Retrospective analysis suggests that slow vital capacity may have prognostic value when it comes to amyotrophic lateral sclerosis.

Jinsy Andrews, MD, MSc

Jinsy Andrews, MD, MSc

Slow vital capacity (SVC), the percentage measurement of respiratory function decline, may have prognostic value when it comes to patients with amyotrophic lateral sclerosis (ALS), according to new study data.

Led by Jinsy A. Andrews, MD, MSc, the director of neuromuscular clinical trials at Columbia University, the retrospective analysis examined the relationship between SVC and major clinical events - including death - in 893 patients with ALS. The investigators use data from the EMPOWER and BENEFIT-ALS trials as well as the PRO-ACT trial database.

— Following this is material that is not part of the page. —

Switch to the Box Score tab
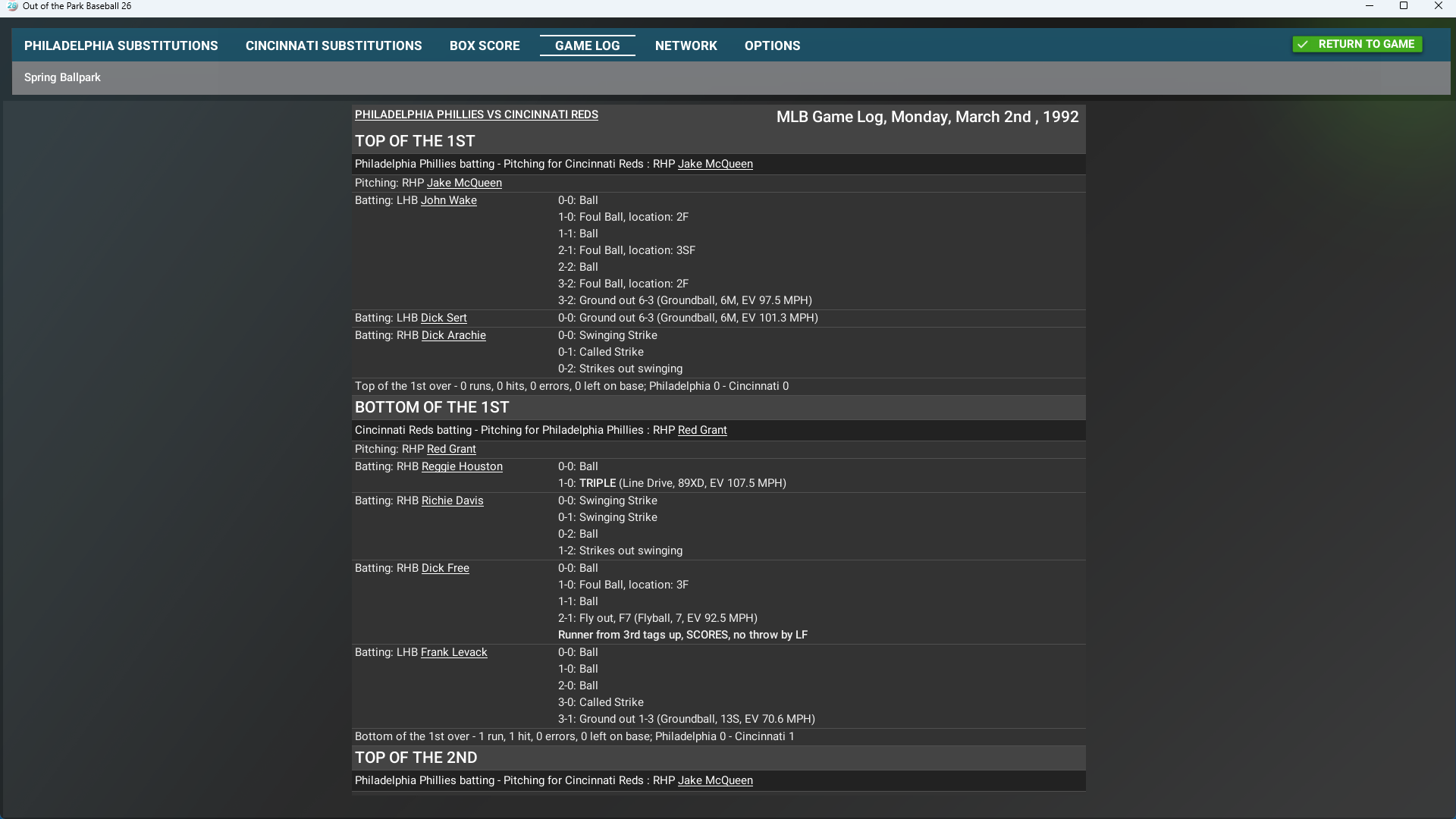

“The biggest takeaway for a neurologist is that the rate of decline in respiratory function, as measured by SVC, is associated with clinical events such as respiratory failure, tracheostomy or death,” Andrews told MD Magazine. “In a disease that is clinically diagnosed with variable presentation and variable rates of disease progression, the rate of decline in SVC is an objective measure that can help guide management of patients with ALS."

The analysis revealed that from baseline (mean SVC, 90.5% [Standard Deviation, 17.1%]), the average patient in EMPOWER (n = 456) declined 2.7 percentage points per month at the 1.5-year follow-up. Patients in the BENEFIT-ALS study (n = 210) and PRO-ACT database (n = 227) experienced an average decline of 2.73 and 2.90 percentage points per month, respectively.

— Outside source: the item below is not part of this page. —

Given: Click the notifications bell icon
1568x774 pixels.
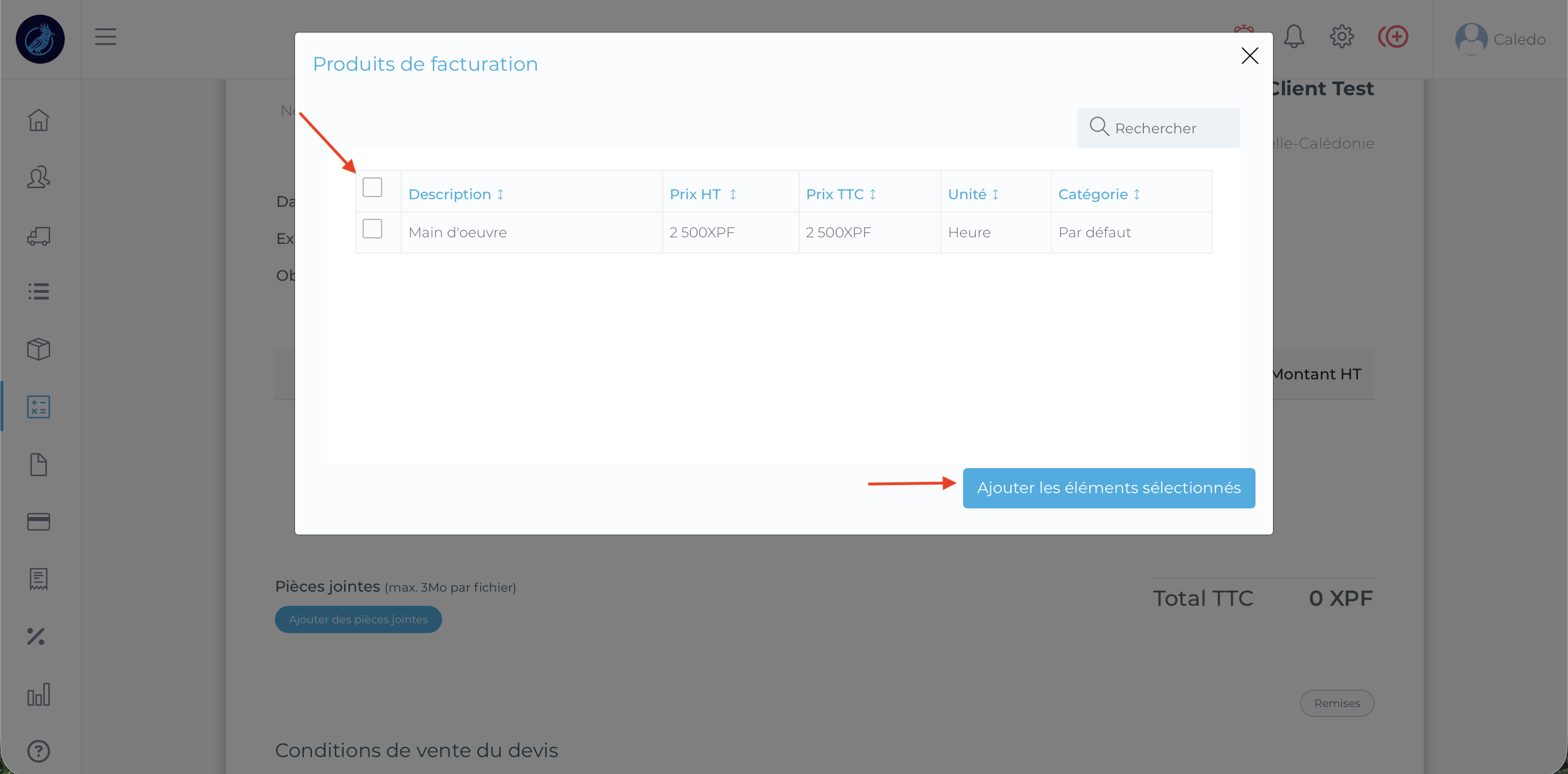Looking at the screenshot, I should pos(1294,37).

Each group’s decline was included in a Cox proportional hazards regression model to evaluate the time to clinically meaningful ALS events, such as tracheostomy, respiratory insufficiency, dyspnea, orthopnea, or death. Results of the model showed that slowing SVC’s rate of decline to 1.5 percentage points per month reduced the risk of respiratory insufficiency by 22%, the risk of tracheostomy by 23%, and death by 23% (P <.001).

“This suggests that specifically, the rate of decline in SVC may predict these events,” Andrews said. “Despite the heterogeneous presentation and progression of patients with ALS, they all ultimately experience respiratory symptoms and die from typically die from respiratory failure. Additionally, vital capacity is important in clinical management to determine the need for non-invasive ventilation and determine the timing of recommendations for feeding tube and operative risks.”

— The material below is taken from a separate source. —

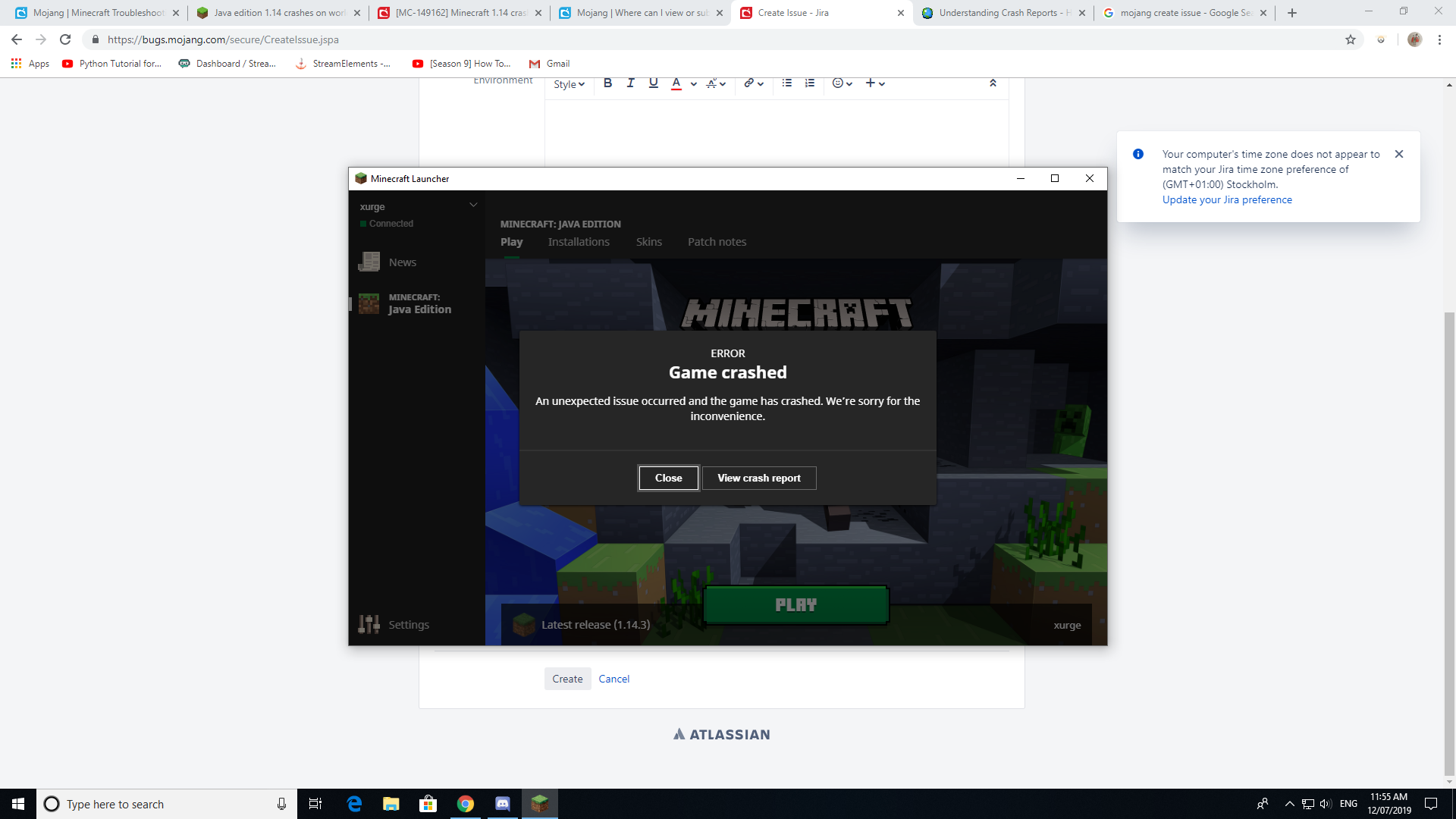Open text color picker dropdown arrow

tap(694, 84)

Andrews and colleagues also examined SVC’s relationship to the questions in the respiratory subdomain of the ALS Functional Rating Scale-Revised (ALSFRS-R), which the authors suggest “may not be a sensitive indicator of respiratory function in ALS.”

At baseline, 1095 patients scored ≤39 on the ALSFRS-R, compared to 1242 patients that scored >39. The higher scoring group experienced an SVC decline of 2.3 percentage points per month. A steeper decline in ALSFRS-R of 3.1 percentage points was noted in the lower-scoring group. When SVC decline was slowed to 1.5 percentage points in that group, a 19% risk reduction in ALSFRS-R events - dyspnea, orthopnea, respiratory insufficiency - was shown (P <.001).

“This information is important in the doctor-patient relationship as it provides important information about clinical disease progression and helps the doctor anticipate management needs in the future and helps the patient understand their own disease progression since there are no validated biomarkers or staging system at present for this variable but inevitably fatal disease,” Andrews said.

The study was published in JAMA Neurology.